■ **Objetivo da tarefa**
Transcreva sem alterações o trecho que começa na linha que contém "The image size" e termina na linha que contém "click(x=487, y=840)", incluindo essas duas linhas.

■ **Listagem**
+++

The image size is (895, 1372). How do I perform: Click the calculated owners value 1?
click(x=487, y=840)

+++

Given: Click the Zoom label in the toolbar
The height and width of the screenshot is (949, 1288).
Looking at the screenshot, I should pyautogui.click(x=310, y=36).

+++

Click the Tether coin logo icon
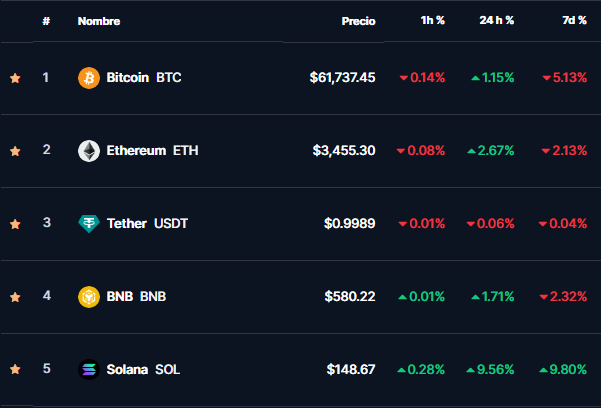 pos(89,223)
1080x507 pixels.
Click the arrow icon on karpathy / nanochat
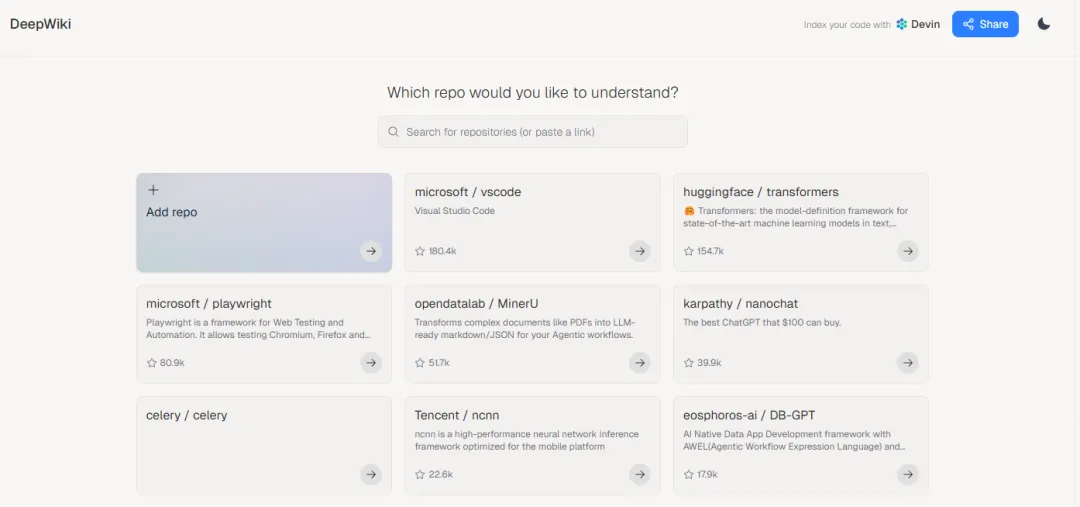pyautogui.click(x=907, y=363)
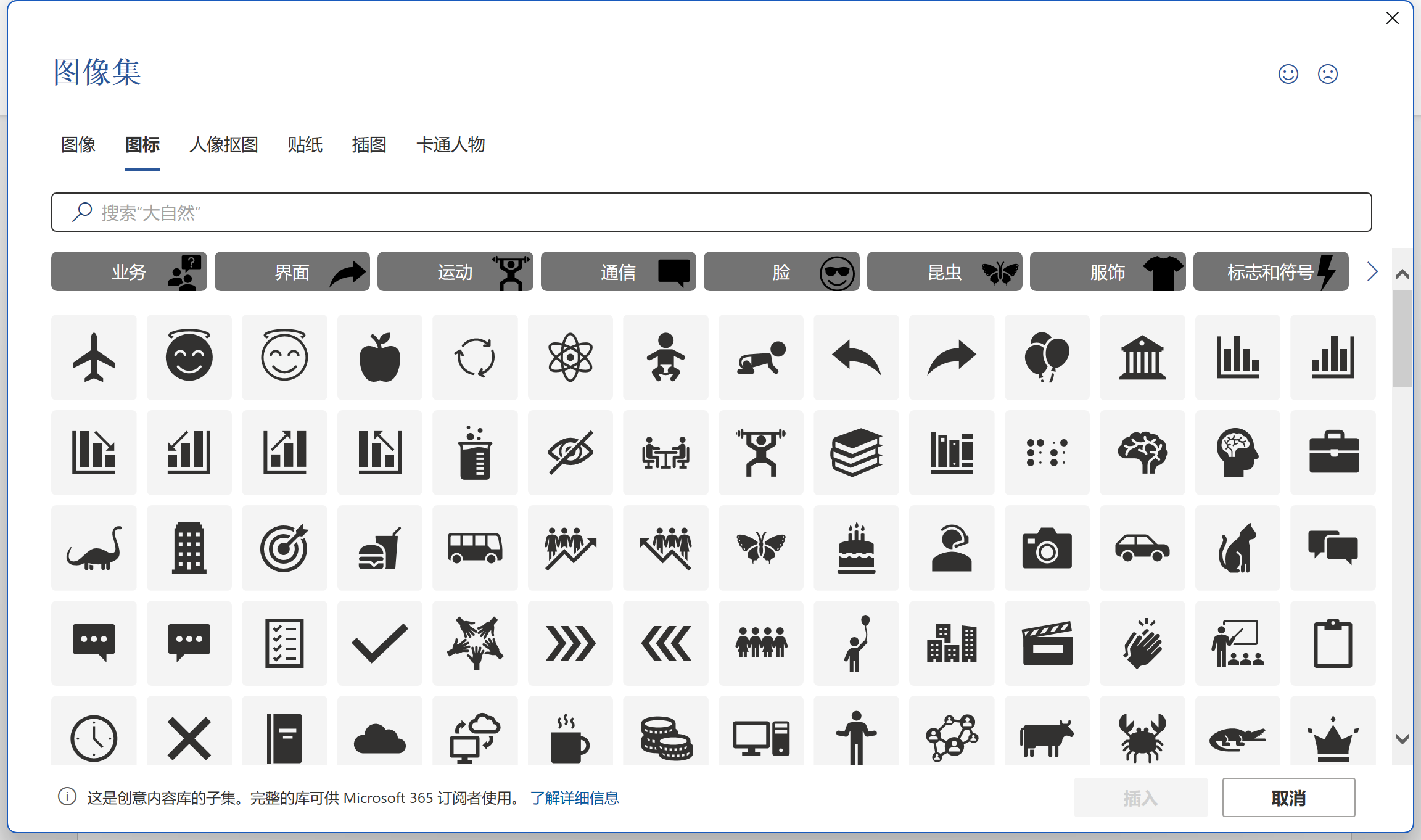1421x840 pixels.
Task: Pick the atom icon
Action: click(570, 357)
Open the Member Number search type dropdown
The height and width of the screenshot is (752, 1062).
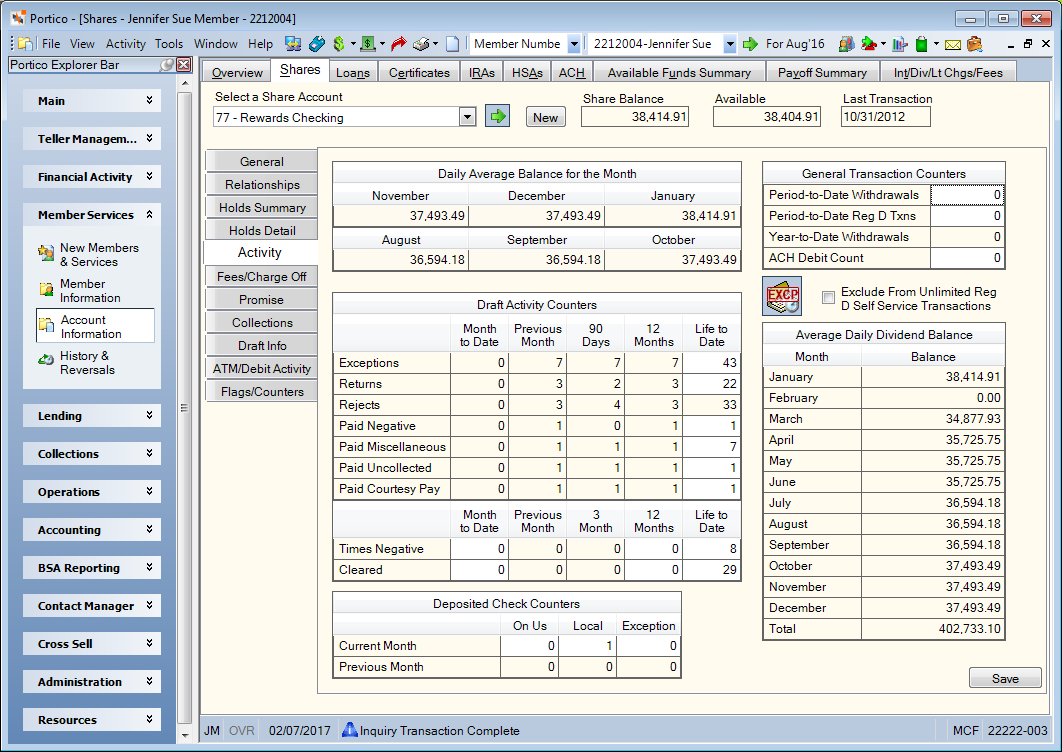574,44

+++

■ **Resultado abaixo**
The image size is (895, 1372). How do I perform: Click the calculated owners value 1?
click(x=487, y=840)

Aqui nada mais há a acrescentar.